Fri Nov 25 02:14:22 CET 2005

(Ted Harding) <Ted.Harding at nessie.mcc.ac.uk> writes:

> On 24-Nov-05 P Ehlers wrote:
> > Bianca Vieru- Dimulescu wrote:
> >> Hello,
> >> I'm trying to calculate a chi-squared test to see if my data are 
> >> different from the theoretical distribution or not:
> >> 
> >> chisq.test(rbind(c(79,52,69,71,82,87,95,74,55,78,49,60),
>                     c(80,80,80,80,80,80,80,80,80,80,80,80)))
> >> 
> >>       Pearson's Chi-squared test
> >> 
> >> data:  rbind(c(79, 52, 69, 71, 82, 87, 95, 74, 55, 78, 49, 60),
> >>              c(80, 80, 80, 80, 80, 80, 80, 80, 80, 80, 80, 80))
> >> X-squared = 17.6, df = 11, p-value = 0.09142
> >> 
> >> Is this correct? If I'm doing the same thing using Excel I obtained
> >> a different value of p.. (1.65778E-14)
> >> 
> >> Thanks a lot,
> >> Bianca
> > 
> > It would be unusual to have 12 observed frequencies all equal to 80.
> > So I'm guessing that you have a 12-category variable and want to
> > test its fit to a discrete uniform distribution. I assume that your
> > frequencies are
> > 
> > x <- c(79, 52, 69, 71, 82, 87, 95, 74, 55, 78, 49, 60)
> > 
> > Then just use
> > 
> > chisq.test(x)
> > 
> > (see the help page).
> > 
> > (If those 80's are expected cell frequencies, they should sum to
> > sum(x) = 851.)
> > 
> > I don't know what Excel does.
> > 
> > Peter
> > 
> > Peter Ehlers
> > University of Calgary
> 
> I'm rather with Peter on this question! I've tried to infer what
> you're really trying to do.
> 
> My a-priori plausible hypothesis was that you have
> 
>   k<-12
> 
> independent observations which have equal expected values
> 
>   m<-rep(80,k)
> 
> and are observed as
> 
>   x<-c(79,52,69,71,82,87,95,74,55,78,49,60)
> 
> On this basis, a chi-squared test Sum((O-E)^2/E) gives
> 
>   C2<-sum(((x-m)^2)/m)
> 
> so C2 = 41.1375, and on this hypothesis the chi-squared would
> have k=12 degrees of freedom.

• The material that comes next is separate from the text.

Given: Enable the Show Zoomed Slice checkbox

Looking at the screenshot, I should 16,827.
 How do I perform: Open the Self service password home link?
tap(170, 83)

Then:
> 
>   1-pchisq(C2,k)
> ## [1] 4.647553e-05
> 
> which is nowhere near the 1.65778E-14 you report from Excel.
> Also, the result from Peter's chisq.test(x) is p = 0.0006468,
> even further away.
> 
> So this makes me really wonder what you are doing.
> 
> The nearest I can get to your Excel result 1.65778E-14 is
> 
>   ix<-x<m
>   prod(2*ppois(x[ix],m[ix]))*prod(2*(1-ppois(x[!ix],m[!ix])))
> ## 2.831963e-14
> 
> which is based on the guess that independent 2-sided Poisson
> tests of agreement between O and E have been carried out on each
> component, and the final P-value is the product of these P-values.
> 
> But this doesn't make a lot of sense from a statistical point
> of view, so it's time to stop guessing!
> 
> Please tell us what hypothesis you are testing, what sort of
> distribution the x-values are supposed to have, what the
> repeated "80" values represent, and also please tell us
> in detail what you asked Excel to do!
> 
> Then, perhaps, a useful reply can be made.

I think what Excel does is outlined here:

http://www.gifted.uconn.edu/siegle/research/ChiSquare/chiexcel.htm

(Notice the helpful wizard which in step 2 claims that you are doing a
test for independence, not for a given distribution.)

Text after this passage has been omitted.